Je suis un citoyen congolais d’origine comme on dit dans la constitution de janvier 2002. Je suis père d’une nombreuse famille. J’ai fait mes études primaire et secondaire au Congo, mes deux premières années à l’Université congolaise. J’ai continué à Nantes où j’ai passé avec succès ma licence en sciences économiques, ensuite, je suis venu à Paris à la Sorbonne où j’ai passé le diplôme d’études supérieures en sciences économiques option monétaire, je me suis inscrit en doctorat d’état à l’Université de Nanterre où j’ai soutenu une thèse en monnaie et finance. En 1977, j’ai passé le concours d’entrée à la BEAC où j’ai commencé ma carrière professionnelle au Cameroun et en RCA avant d’être affecté au Congo.

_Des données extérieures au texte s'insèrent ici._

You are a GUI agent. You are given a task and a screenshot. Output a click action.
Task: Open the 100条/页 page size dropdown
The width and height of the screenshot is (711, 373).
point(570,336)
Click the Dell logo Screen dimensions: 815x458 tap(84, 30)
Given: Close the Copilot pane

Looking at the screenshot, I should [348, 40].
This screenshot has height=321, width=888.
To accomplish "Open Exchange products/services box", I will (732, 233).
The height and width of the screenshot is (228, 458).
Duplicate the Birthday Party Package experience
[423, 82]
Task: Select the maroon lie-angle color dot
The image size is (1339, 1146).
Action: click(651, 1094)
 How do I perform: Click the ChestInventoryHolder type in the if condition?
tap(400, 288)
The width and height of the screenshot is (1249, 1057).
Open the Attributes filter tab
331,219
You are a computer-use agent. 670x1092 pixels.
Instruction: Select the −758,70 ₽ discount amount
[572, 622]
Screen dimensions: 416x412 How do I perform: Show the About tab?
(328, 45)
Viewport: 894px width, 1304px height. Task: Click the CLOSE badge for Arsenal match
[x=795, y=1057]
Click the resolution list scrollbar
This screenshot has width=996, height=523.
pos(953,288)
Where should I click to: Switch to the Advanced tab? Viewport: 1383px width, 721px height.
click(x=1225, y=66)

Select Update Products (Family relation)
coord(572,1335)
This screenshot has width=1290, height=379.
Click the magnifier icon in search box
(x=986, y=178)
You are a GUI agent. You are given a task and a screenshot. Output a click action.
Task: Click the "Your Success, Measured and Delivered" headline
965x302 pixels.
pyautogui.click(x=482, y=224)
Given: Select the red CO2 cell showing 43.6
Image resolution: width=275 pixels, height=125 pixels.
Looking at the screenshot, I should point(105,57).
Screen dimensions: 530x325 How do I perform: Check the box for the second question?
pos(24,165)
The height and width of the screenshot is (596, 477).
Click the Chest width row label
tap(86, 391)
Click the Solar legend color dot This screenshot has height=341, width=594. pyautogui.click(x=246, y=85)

En 1985, j’ai été détaché de la BEAC pour diriger une banque commerciale, la Banque internationale du Congo (BIDC), filiale du groupe BIAO et qui est devenue aujourd’hui le Crédit du Congo.

Après dix années passées à la tête de cette banque, je suis reparti à la BEAC nationale que j’ai dû quitter en 1996, pour des raisons politiques pour me réfugier successivement au Gabon et en France. A la fin de la guerre de 1997, j’ai été nommé ministre de l’Economie, des Finances et du Budget dans le gouvernement de transition mis en place le 2 novembre 1997. En 2002, à la fin de la transition, j’ai quitté le gouvernement pour repartir à la BEAC comme directeur national pour le Congo jusqu’au 31 décembre 2008.

La politique, je l’aborde au sein du mouvement étudiant où j’ai occupé diverses fonctions de responsabilité dont les deux plus importantes, président de l’AEC et vice-président de la FEANF. Rentré au Congo, à la faveur de la situation qui a précédé la tenue de la CNS, j’ai été élu par les autres membres fondateurs, premier secrétaire de l’UPRN. Aujourd’hui, j’assume encore les fonctions de premier secrétaire de l’UPRN en même temps que celles de président de l’Alliance pour la République et la démocratie (ARD), mouvement politique qui compte aujourd’hui 10 partis politiques, tous de l’opposition réelle.

 

Pour conclure ?

Nous avons parlé du Congo mais aussi de moi. Ce que je voudrais aujourd’hui, c’est de faire en sorte de donner sa chance au Congo qui a besoin de se renouveler au niveau politique, au niveau social, au niveau économique, et au niveau éducationnel. Nous abordons désormais la dernière ligne qui va nous conduire à l’échéance attendue de 2016 où les Congolais doivent choisir en toute liber té, en toute conscience et dans la transparence absolue, celui ou celle qui doit succéder à Denis Sassou Nguesso, qui termine le 14 août 2016, son dernier mandat.

La voix qui nous conduira à cette ultime étape passe nécessairement par une grande concertation nationale pour trouver des solutions appropriées et définir de nouvelles règles qui permettent d’aborder avec succès la crise multidimensionnelle qui plombe notre beau pays aujourd’hui.